Le jeu du trône
sarah-okant
Papi André vivait seul depuis le décès de mamie Josette. Il avait souhaité continuer à profiter de sa petite maison de campagne tant qu'il était encore valide. Il n'avait plus guère de famille et sa seule fille était partie vivre à 400km de là. Elle n'appelait qu'une fois par mois. J'étais son unique petit fils et je comprends mieux aujourd'hui pourquoi il est important de ne pas laisser ses proches, isolés.
L'été était bien avancé et les journées devenaient de plus en plus chaudes.
Ma mère avait appelé papi quelques jours auparavant pour savoir comment il allait avec le temps et s'il n'avait besoin de rien. Papi allait bien
Comme chaque soir avant d'aller de se coucher, il éteignit la télé. Il s'attarda quelques minutes dans la cuisine pour prendre ses cachets et se rendit ensuite aux toilettes.
Papi ferma la porte et se détendit de longues minutes. Il renfila ensuite son pantalon de pyjama et quand il s'apprêta à sortir, la poignée de la porte lui glissa de la main. Elle tomba et se cassa net sur le carrelage.
Il y avait déjà plusieurs semaines que la poignée était abîmée, et ce soir elle avait définitivement rendue l'âme. Il se retrouva alors coincé dans les toilettes.
Personne ne se préoccuperait de lui avant au moins une bonne semaine. Il faisait une chaleur étouffante et bien plus dans l'espace confiné, dépourvu de fenêtre.
Il rabattit sereinement la cuvette et s'installa sur le trône. Il patienta sans perdre son calme; il ne savait pas combien de temps cela risquait de prendre.

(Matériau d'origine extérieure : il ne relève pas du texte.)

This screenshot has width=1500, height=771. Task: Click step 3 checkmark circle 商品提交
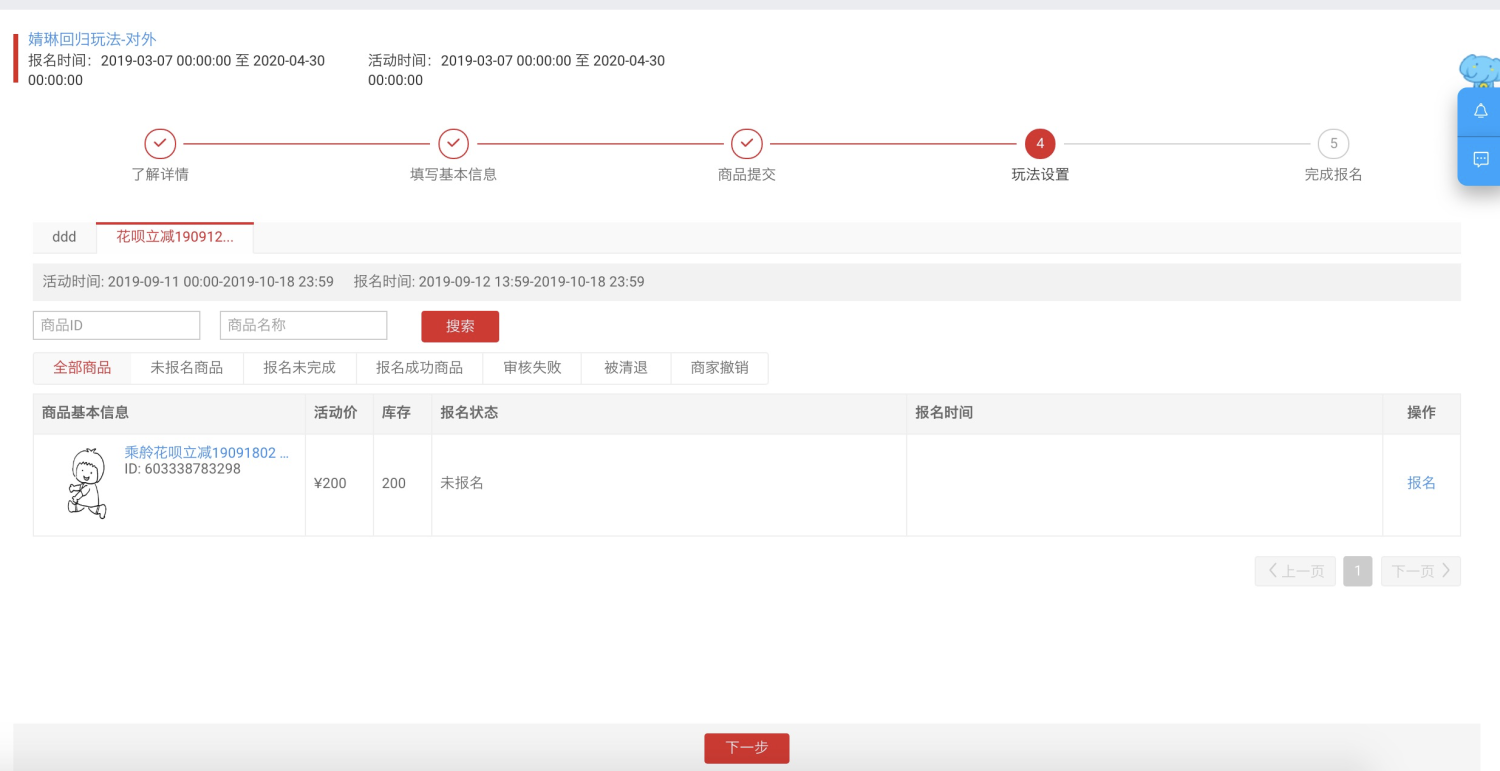click(x=746, y=144)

Trois heures s'écoulèrent et la porte s'ouvrit enfin.
Gisou était arrivé. Il avait envie de disposer du trône à son tour. Quand il entra dans les toilettes, après avoir enclenché la poignée restée fixe de l'autre côté de la porte, il fut un peu surpris de voir son maître, à sa place. Il ne tarda pas à manifester son mécontentement par un miaulement grave et plaintif. C'était son tour ! Papi André sourit, se leva et releva la cuvette des toilettes. Le matou s'empressa de monter sur le rebord pour poser sa commission du soir.
Grisou était un chat que j'avais trouvé dans la rue. Ma mère ne voulait pas le garder. J'ai alors pensé à papi car il avait toujours adoré les animaux.
Je ne sais pas pourquoi, mais ce chat n'avait que faire de sa litière, il avait toujours préféré faire ses besoins aux toilettes ! Peut-être que papi lui avait appris, pour un jour, lui sauver la vie…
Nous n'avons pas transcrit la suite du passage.